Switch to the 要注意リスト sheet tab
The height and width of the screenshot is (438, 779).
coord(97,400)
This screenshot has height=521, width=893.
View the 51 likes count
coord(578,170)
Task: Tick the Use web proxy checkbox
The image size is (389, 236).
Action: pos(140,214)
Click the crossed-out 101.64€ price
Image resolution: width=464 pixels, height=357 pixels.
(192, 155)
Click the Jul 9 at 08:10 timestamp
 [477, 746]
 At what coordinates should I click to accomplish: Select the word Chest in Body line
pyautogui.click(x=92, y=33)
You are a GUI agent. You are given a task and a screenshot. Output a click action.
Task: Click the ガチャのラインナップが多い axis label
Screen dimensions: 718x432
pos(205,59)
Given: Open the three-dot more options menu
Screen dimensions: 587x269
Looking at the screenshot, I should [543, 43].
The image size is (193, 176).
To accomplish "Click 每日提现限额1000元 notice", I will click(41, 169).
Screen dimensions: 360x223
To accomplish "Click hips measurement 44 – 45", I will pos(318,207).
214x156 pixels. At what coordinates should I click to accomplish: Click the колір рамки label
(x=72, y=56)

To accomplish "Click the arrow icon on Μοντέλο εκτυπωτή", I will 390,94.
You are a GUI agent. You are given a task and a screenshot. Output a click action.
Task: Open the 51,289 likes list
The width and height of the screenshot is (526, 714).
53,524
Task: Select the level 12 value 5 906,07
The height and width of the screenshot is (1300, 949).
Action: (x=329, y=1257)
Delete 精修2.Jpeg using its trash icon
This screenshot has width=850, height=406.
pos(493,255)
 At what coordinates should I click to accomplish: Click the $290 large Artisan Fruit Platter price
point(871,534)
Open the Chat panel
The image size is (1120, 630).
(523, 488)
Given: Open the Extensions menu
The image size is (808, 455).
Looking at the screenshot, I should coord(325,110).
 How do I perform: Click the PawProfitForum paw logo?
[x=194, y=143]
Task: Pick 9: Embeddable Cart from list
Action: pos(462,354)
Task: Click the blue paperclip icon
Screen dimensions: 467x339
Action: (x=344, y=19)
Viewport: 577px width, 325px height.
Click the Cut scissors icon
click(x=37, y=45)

[WHAT NEEDS TO BE DONE] Beginning with the line containing "Task: Click the ガチャのラインナップが多い axis label" and ending with the last line of the listing above, return every line exactly and nothing else.

[EXERCISE SOLUTION]
Task: Click the ガチャのラインナップが多い axis label
Screen dimensions: 718x432
pos(205,59)
Given: Open the three-dot more options menu
Screen dimensions: 587x269
Looking at the screenshot, I should [543, 43].
The image size is (193, 176).
To accomplish "Click 每日提现限额1000元 notice", I will click(41, 169).
Screen dimensions: 360x223
To accomplish "Click hips measurement 44 – 45", I will pos(318,207).
214x156 pixels. At what coordinates should I click to accomplish: Click the колір рамки label
(x=72, y=56)

To accomplish "Click the arrow icon on Μοντέλο εκτυπωτή", I will 390,94.
You are a GUI agent. You are given a task and a screenshot. Output a click action.
Task: Open the 51,289 likes list
The width and height of the screenshot is (526, 714).
53,524
Task: Select the level 12 value 5 906,07
The height and width of the screenshot is (1300, 949).
Action: (x=329, y=1257)
Delete 精修2.Jpeg using its trash icon
This screenshot has width=850, height=406.
pos(493,255)
 At what coordinates should I click to accomplish: Click the $290 large Artisan Fruit Platter price
point(871,534)
Open the Chat panel
The image size is (1120, 630).
(523, 488)
Given: Open the Extensions menu
The image size is (808, 455).
Looking at the screenshot, I should coord(325,110).
 How do I perform: Click the PawProfitForum paw logo?
[x=194, y=143]
Task: Pick 9: Embeddable Cart from list
Action: pos(462,354)
Task: Click the blue paperclip icon
Screen dimensions: 467x339
Action: (x=344, y=19)
Viewport: 577px width, 325px height.
Click the Cut scissors icon
click(x=37, y=45)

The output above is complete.